Selected Online Resume Examples
After an afternoon of searching for online resumes, I narrowed my list to five examples, plus my own.

1. Interesting layout and use of color. The text should be wider for less scrolling. The writer’s personal references are included – which is not recommended.

2. Interesting Website with some good information, but the layout requires lots of clicking.

3. Be careful with Flash presentations because they can be annoying …

4. This one is attractive:

5. Use tables or stylesheets to narrow, or tame, your text so that it doesn’t run from one side of the screen to the other. This is difficult to read – most people won’t even try past the first line or two.

6. This is my online resume which includes an online portfolio:

Public Speaking

Create a presentation about a technical writing or instructional design topic, a topic that not only interests you but about which you have personal experience or a unique perspective. Put notes to your PowerPoint presentation and create a handout. Then give your presentation to interested groups, like user groups, communication organizations, or even the local library.

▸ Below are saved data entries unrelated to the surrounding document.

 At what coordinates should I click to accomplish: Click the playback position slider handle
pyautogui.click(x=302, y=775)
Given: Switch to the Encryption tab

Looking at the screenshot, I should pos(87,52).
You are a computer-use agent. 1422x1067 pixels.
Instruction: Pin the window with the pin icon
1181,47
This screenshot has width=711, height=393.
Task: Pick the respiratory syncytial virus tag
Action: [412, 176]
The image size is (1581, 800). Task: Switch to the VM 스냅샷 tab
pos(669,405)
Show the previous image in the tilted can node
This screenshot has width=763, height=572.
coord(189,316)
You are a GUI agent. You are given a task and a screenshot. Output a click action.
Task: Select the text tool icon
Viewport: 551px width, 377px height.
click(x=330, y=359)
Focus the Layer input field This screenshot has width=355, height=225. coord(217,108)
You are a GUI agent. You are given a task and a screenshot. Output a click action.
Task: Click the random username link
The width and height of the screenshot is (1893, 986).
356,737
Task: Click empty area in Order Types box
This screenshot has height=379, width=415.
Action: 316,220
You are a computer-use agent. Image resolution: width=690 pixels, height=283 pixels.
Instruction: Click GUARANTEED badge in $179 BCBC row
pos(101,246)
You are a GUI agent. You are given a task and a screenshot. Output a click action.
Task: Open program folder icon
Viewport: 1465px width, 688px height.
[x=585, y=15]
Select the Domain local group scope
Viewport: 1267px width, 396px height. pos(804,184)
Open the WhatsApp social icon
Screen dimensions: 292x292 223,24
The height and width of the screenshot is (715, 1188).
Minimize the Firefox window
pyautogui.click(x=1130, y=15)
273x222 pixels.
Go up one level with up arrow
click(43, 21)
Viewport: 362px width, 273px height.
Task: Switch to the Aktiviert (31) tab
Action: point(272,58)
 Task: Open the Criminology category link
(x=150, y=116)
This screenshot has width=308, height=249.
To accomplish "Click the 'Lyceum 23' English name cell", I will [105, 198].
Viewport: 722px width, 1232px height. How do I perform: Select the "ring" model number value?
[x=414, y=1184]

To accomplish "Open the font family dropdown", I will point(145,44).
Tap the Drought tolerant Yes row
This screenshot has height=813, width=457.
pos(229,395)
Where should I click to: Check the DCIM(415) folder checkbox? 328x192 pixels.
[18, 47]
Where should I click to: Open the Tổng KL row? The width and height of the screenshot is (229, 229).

Giving a presentation that you created sets you apart as an ‘expert’ in your field. It gives you exposure to managers who could use your skills for a current project and to other technical communicators who know about opening in your area. You can also add these presentations and handouts to your online portfolio.


Although it isn’t mandatory that you network with other writers, contracting agents and recruiters, networking certainly can make your life run smoother by making it easier to find the next client.

What is Networking, Really
For years I resisted networking because I thought it was an impersonal, rather intrusive form of sales. I had been turned off by people who abused networking by trying to ‘sell’ themselves at every event, by intruding inappropriately, and by always being in their ‘sales mode’. I didn’t want to be like that; I just wanted a contract.

Years later I learned that networking doesn’t have to be forced, impersonal or agenda-driven. Networking can be warm and polite, can involve a genuine expression of interest in others and a willingness to contribute. Effective win-win networking is all about gathering and disseminating information.

Elevator Speech
Do you want to learn how to tell people what you do without having to watch their eyes glaze over? Then learn an Elevator Speech. An elevator speech consists of a few sentences that you could deliver during the time it takes to ride an elevator, a brief description that expresses the essence of what you have to offer. It is much like a sound bite. Prepare your personal elevator speech and practice delivering it.

Helping Others and Yourself
Proper networking not only helps you reach your personal and professional goals, it also involves extending yourself to help others reach their goals. You do this by acting as a resource for others. When recruiters contact me about a job that does not interest me, either because I already have a contract or because the position isn’t a good match, I nevertheless respond immediately, thanking them for their consideration and offering them an alternate contact. They will remember me for my quick response and my willingness to help.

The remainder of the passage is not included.